How Spotwork Fits Into a Tight Capacity Market

Spotwork is a marketplace that connects Companies directly to available workers, not a staffing agency and not a long-term commitment. Companies post jobs and reach a pool of available workers in minutes through SpotSource, review marketplace activity signals through Reliable Spotter Metrics before engaging anyone, and get 24/7 support through Spot365 when a schedule changes on short notice. When warehouse space and freight capacity are the constraints a Company can't control, flexible access to labor is the constraint it can.

FAQ

What is the Logistics Managers' Index (LMI)?
The LMI is a monthly survey-based index that tracks conditions across inventory, warehousing, and transportation for U.S. logistics professionals.

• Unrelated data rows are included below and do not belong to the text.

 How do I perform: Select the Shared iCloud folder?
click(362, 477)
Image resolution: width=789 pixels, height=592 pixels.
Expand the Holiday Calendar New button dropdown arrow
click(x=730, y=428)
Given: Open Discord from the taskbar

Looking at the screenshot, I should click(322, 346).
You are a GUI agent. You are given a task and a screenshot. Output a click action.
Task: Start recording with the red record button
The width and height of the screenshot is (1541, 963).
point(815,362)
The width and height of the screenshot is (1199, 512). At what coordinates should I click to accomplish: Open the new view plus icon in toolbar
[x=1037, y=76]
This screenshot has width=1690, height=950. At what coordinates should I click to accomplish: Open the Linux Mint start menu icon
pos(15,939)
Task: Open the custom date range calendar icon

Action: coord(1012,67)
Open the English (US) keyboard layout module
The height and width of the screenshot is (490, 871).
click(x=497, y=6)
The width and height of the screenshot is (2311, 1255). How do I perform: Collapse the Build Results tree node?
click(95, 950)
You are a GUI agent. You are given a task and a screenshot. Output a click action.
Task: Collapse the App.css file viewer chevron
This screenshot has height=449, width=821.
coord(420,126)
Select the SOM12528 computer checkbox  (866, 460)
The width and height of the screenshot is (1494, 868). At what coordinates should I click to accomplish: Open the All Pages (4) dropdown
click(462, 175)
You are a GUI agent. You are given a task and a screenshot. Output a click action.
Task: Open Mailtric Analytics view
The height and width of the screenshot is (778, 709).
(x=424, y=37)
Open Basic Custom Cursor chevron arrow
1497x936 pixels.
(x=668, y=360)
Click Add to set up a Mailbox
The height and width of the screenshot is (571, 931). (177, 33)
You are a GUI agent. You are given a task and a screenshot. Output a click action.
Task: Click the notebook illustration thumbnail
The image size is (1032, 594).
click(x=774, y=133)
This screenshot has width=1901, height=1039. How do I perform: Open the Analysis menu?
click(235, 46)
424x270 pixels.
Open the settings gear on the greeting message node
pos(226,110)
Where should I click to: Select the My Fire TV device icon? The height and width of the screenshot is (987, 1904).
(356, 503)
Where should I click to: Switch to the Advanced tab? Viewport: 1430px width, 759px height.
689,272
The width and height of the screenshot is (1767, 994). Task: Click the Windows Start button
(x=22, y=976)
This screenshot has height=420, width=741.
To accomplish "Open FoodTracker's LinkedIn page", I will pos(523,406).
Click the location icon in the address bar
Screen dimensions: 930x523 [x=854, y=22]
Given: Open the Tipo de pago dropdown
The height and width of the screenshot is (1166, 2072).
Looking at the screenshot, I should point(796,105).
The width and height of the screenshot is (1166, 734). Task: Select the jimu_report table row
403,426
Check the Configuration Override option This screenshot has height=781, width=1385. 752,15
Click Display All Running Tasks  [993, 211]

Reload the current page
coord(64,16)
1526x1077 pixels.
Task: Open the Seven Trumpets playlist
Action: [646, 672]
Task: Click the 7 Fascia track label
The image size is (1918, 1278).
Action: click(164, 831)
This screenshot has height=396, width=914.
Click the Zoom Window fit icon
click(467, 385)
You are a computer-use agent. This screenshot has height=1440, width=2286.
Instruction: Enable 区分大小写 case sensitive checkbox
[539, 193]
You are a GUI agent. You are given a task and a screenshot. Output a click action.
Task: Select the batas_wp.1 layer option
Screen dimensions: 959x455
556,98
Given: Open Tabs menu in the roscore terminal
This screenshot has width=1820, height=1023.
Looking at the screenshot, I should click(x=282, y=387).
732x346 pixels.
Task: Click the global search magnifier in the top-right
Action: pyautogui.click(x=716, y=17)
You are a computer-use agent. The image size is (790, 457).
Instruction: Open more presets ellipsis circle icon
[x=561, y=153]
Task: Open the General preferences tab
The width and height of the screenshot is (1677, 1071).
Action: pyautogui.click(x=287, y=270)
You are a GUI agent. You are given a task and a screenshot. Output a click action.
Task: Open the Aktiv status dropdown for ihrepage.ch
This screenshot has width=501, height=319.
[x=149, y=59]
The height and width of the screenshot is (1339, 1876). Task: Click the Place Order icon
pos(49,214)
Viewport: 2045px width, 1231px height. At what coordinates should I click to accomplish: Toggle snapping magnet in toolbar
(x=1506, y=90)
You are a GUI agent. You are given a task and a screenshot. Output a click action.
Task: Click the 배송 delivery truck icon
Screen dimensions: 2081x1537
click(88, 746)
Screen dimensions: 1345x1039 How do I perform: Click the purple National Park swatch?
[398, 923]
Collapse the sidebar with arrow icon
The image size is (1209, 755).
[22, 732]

A reading above 50 signals expansion, and June 2026's 71.1 reading was the highest since March 2022, according to the official LMI report.

Why are warehouse prices rising in 2026?
Warehousing Prices climbed to 73.8 in the June 2026 LMI, driven largely by retailers building inventory earlier than usual and pulling stock forward ahead of anticipated tariff increases, per the same report.

Will peak season 2026 start earlier than usual?
Industry coverage suggests yes. An early and compressed peak season is one of several pressures converging with tight freight capacity and shifting trade policy, per recent logistics industry reporting.

How can Companies respond to rising freight and warehouse costs?
Warehouse space and freight contracts are slow to adjust, but labor capacity can flex quickly when a Company has direct access to available workers rather than relying on a fixed headcount alone.

How fast can Companies fill open roles during a capacity crunch?
On the Spotwork marketplace, the median time to fill an open role in 2026 has been 98 minutes, with about half of all roles filled within the first hour of being posted.